Dans la constitution dogmatique sur le mystère de l’Église (Lumen Gentium), le concile voit dans la condition conjugale et familiale un terrain spécialement favorable à la proclamation de l’évangile :
Le terrain d’exercice et l’école par excellence de l’apostolat des laïcs se trouvent dans la famille où la religion chrétienne pénètre toute l’organisation de la vie et la transforme chaque jour davantage. Là, les époux trouvent leur vocation propre : être l’un pour l’autre et pour leurs enfants témoins de la foi et de l’amour du Christ. La famille chrétienne proclame hautement à la fois les vertus actuelles du royaume de Dieu et l’espoir de la vie bienheureuse. Ainsi, par son exemple et par son témoignage, elle est la condamnation du monde pécheur et la lumière pour ceux qui cherchent la vérité » (LG n. 5)
La famille comme la meilleure école d’apostolat
Mais le concile voit dans la famille bien plus qu’un terrain favorable à l’évangélisation puisqu’il considère la famille comme étant la meilleure école d’apostolat. Cette éducation à l’apostolat passe par une vie commune, une éducation chrétienne dont sa valeur fondamentale est de « connaître l’amour de Dieu envers tous les hommes » :
La formation à l’apostolat doit commencer dès la première éducation des enfants, mais ce sont plus spécialement les adolescents et les jeunes qui doivent être initiés à l’apostolat et marqués de son esprit.

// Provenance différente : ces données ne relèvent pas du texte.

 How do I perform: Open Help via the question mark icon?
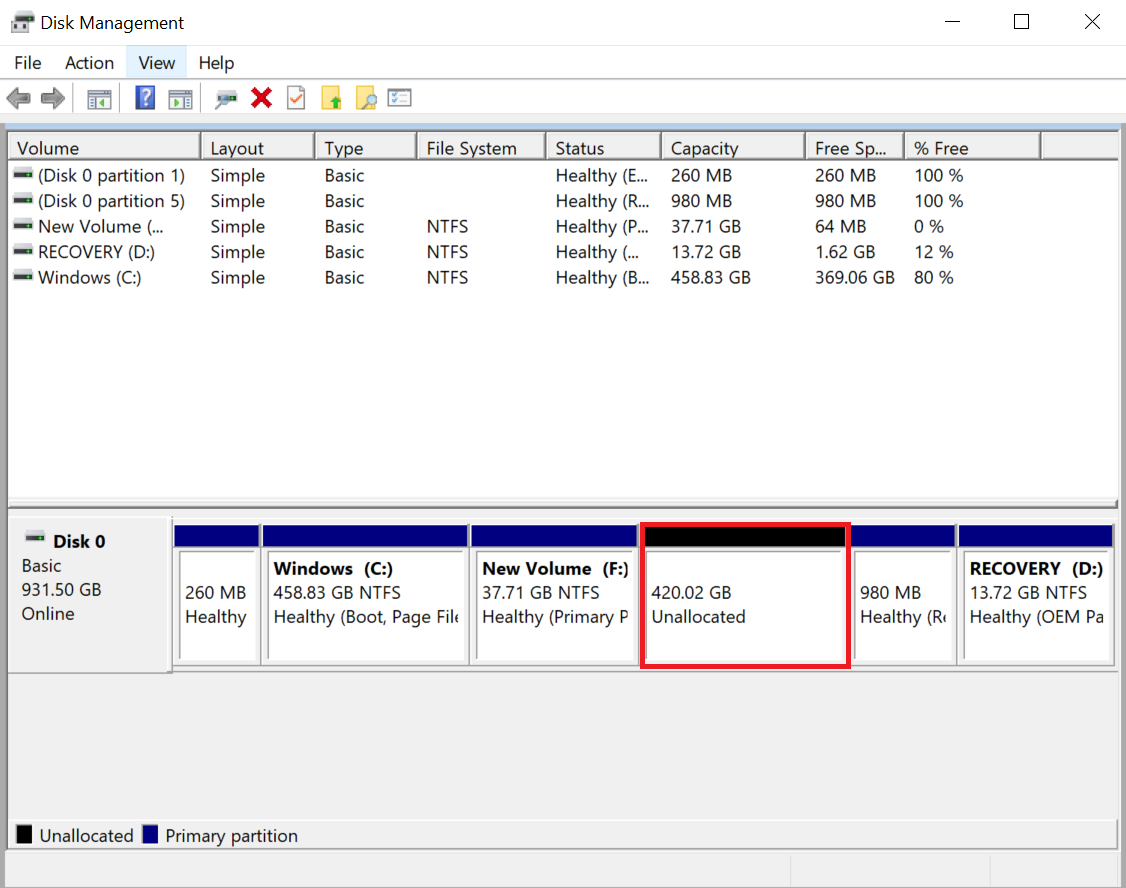coord(145,97)
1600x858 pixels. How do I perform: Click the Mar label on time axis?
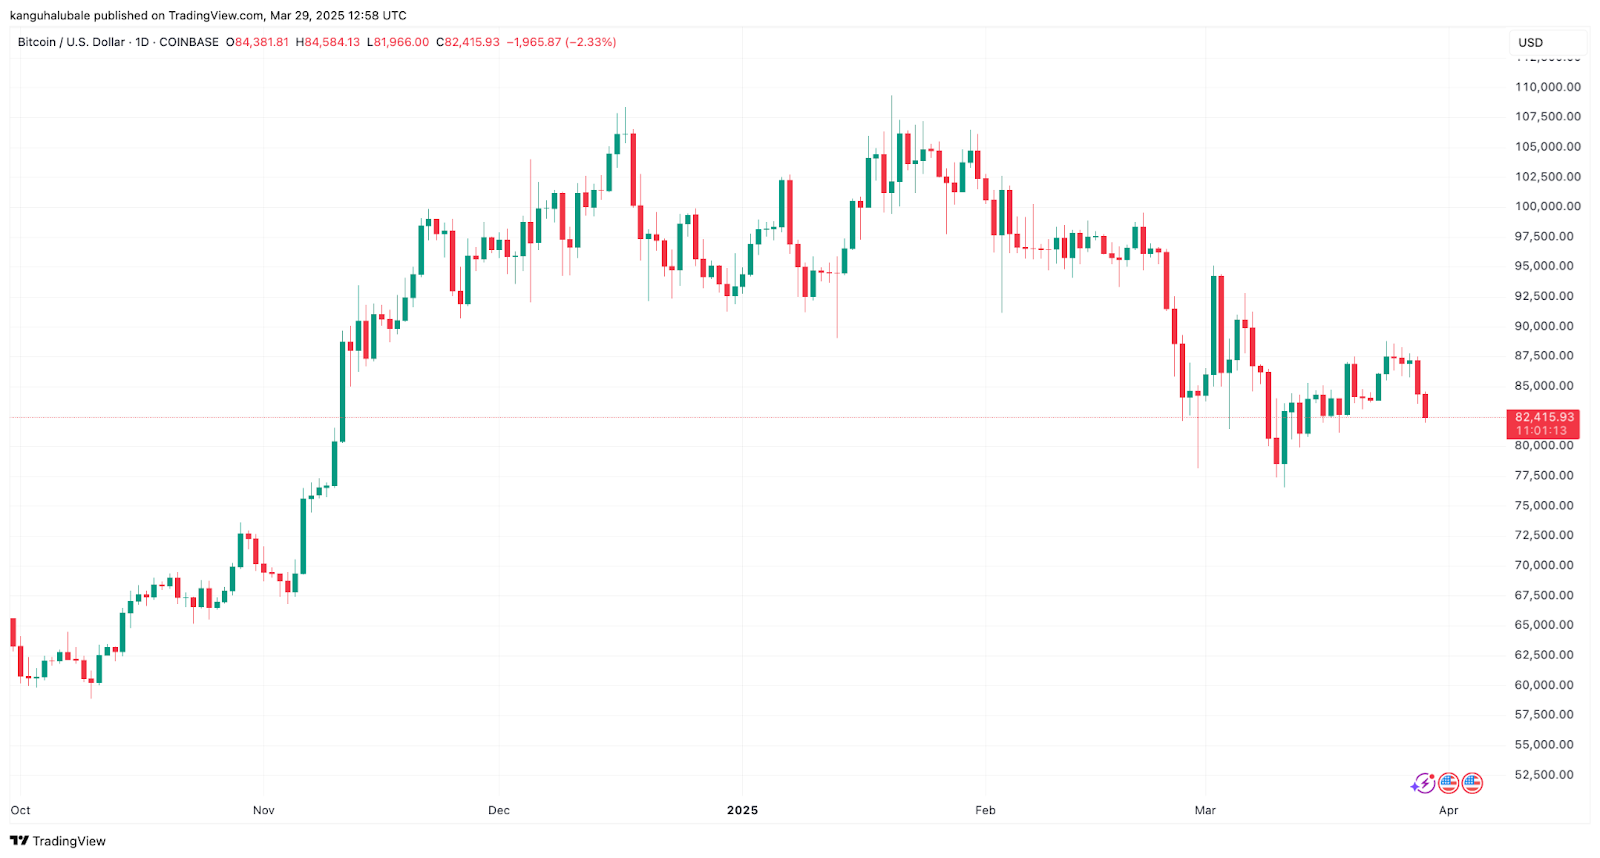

Cette formation sera d’ailleurs à poursuivre tout au long de la vie en fonction des exigences posées par de nouvelles tâches. Il est donc clair qu’il revient à ceux qui ont la charge de l’éducation chrétienne de s’attacher à cette éducation apostolique. C’est aux parents qu’il incombe, au sein même de la famille, de préparer leurs enfants dès leur jeune âge à découvrir l’amour de Dieu envers tous les hommes ; ils leur apprendront peu à peu – et surtout par leur exemple – à avoir le souci des besoins de leur prochain, tant au plan matériel que spirituel. C’est la famille tout entière, dans sa communauté de vie, qui doit réaliser ainsi le premier apprentissage de l’apostolat. (AA n. 30)

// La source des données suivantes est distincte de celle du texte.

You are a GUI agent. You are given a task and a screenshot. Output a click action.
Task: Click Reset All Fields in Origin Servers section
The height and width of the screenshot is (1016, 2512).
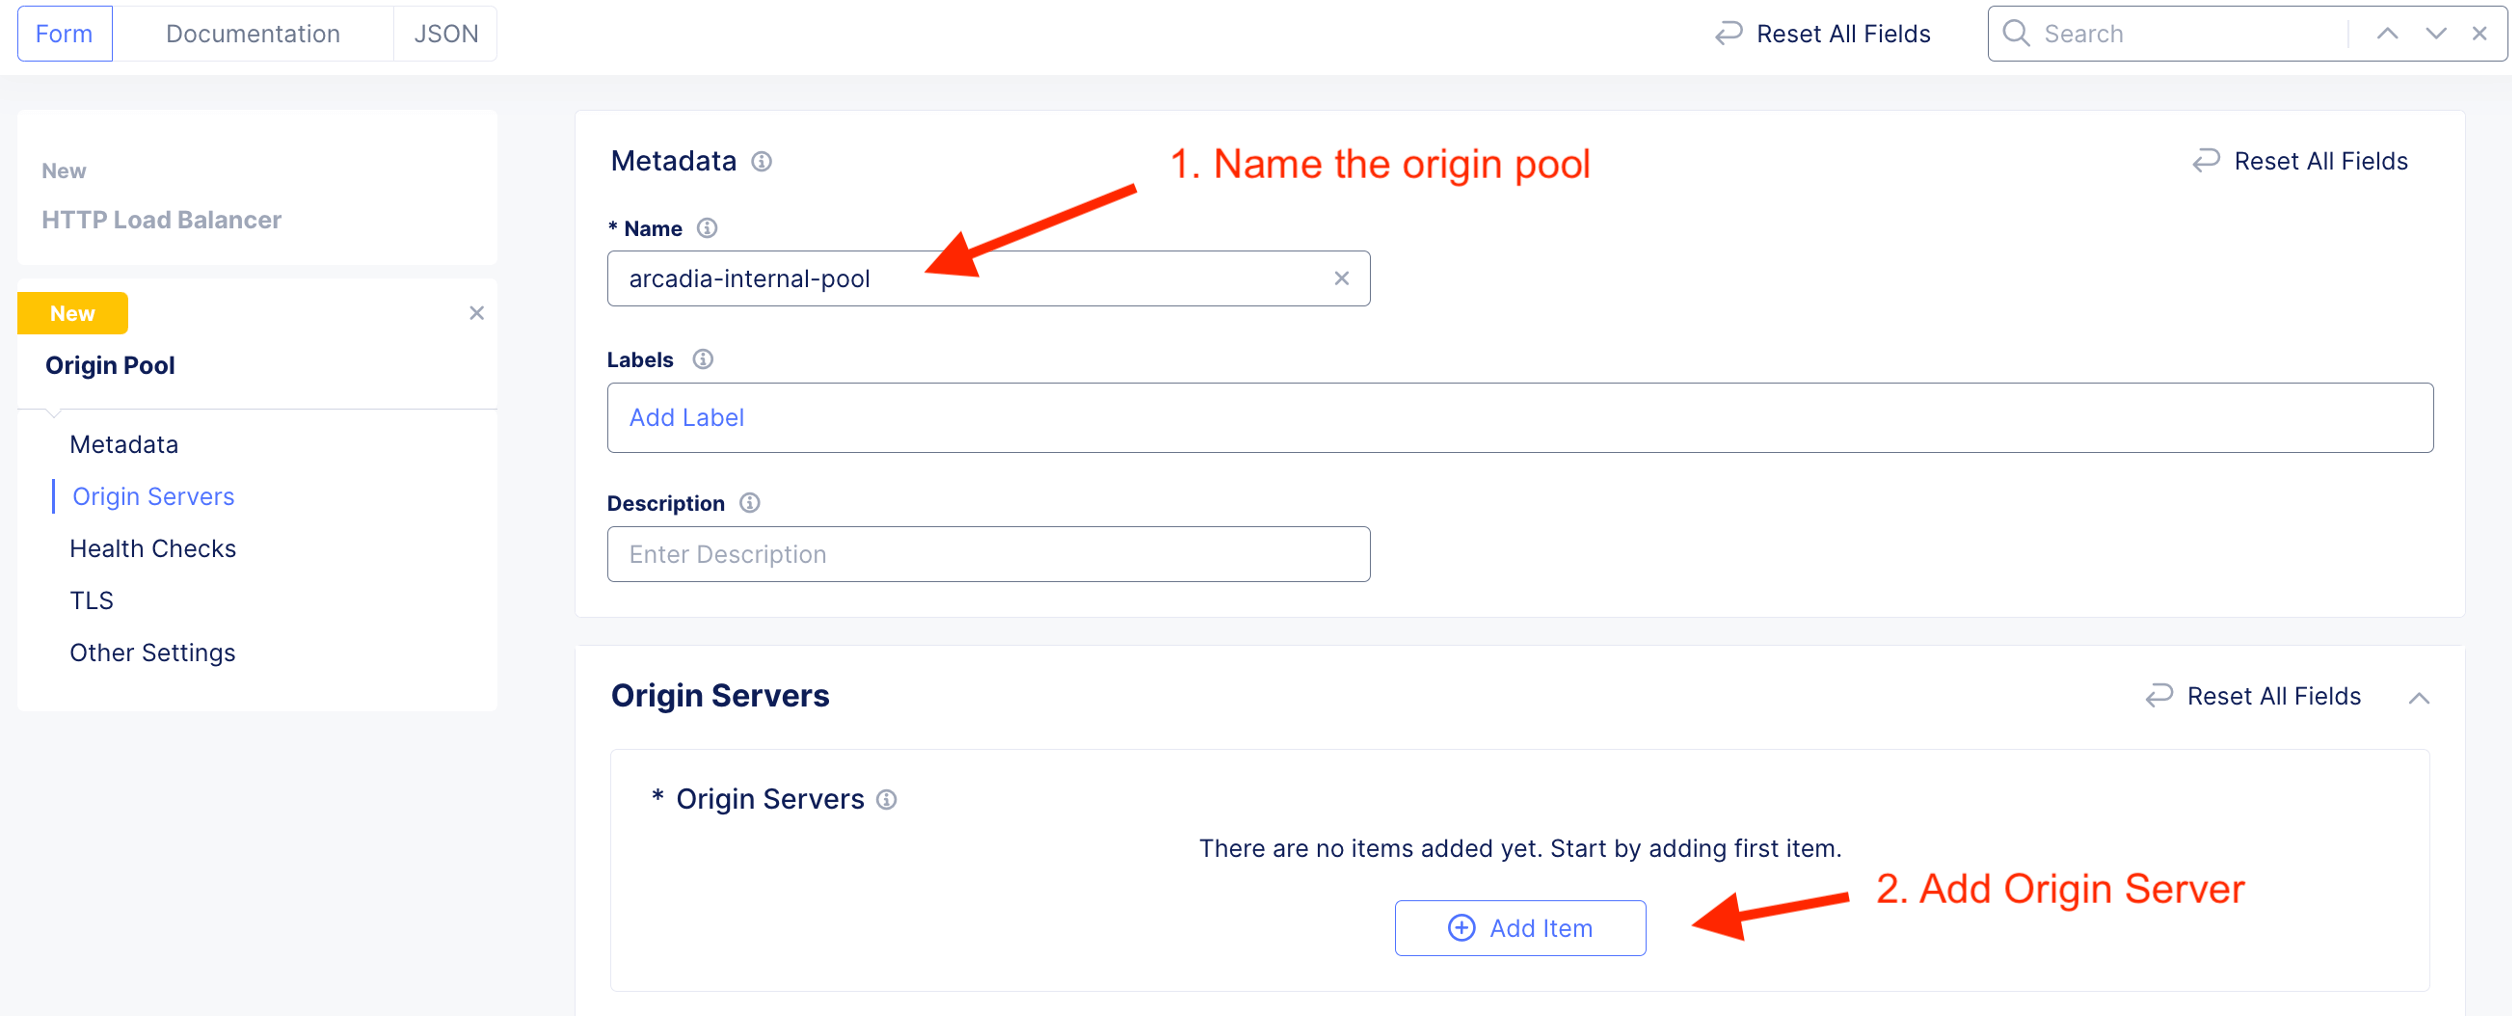2254,696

A mon avis, l’originalité et la nouveauté de l’enseignement du concile n’est pas tant dans sa manière d’évoquer la mission de la famille chrétienne, mais plutôt dans sa manière de considérer le sacrement du mariage.
Le sacrement du mariage comme sacrement ecclésial
Le concile Vatican II parle du sacrement du mariage comme d’un sacrement ecclésial, c’est-à-dire un sacrement qui structure tout le peuple de Dieu.
Alors la famille chrétienne, parce qu’elle est issue d’un mariage, image et participation de l’Alliance d’amour qui unit le Christ et l’Eglise (Ep 5,32), manifestera à tous les hommes la présence vivante du Sauveur dans le monde et la véritable nature de l’Eglise, tant par l’amour des époux, leur fécondité généreuse, l’unité et la fidélité du foyer, que par la coopération amicale de tous ses membres (GS n. 48)
Cette dimension ecclésiale -mais aussi christologique-, concerne aussi bien les époux que la famille issue de ce mariage.
Dès lors, le concile nous invite à faire un pas de plus dans notre réflexion puisqu’il nous invite à considérer la vocation sacramentelle du mariage et de la famille comme finalement une vocation ecclésiale. Il faut savoir que le concile entend par « vocation ecclésiale » la participation au tria munera du Christ.
Certes il nous faut reconnaître que tout baptisé, au nom de son baptême, exerce une « vocation ecclésiale » :
[Tous ceux qui ont été] incorporés au Christ par le baptême, intégrés au peuple de Dieu, faits participants à leur manière de la fonction sacerdotale, prophétique et royale du Christ, exercent pour leur part, dans l’Eglise et dans le monde, la mission qui est celle de tout le peuple chrétien. (LG n. 31)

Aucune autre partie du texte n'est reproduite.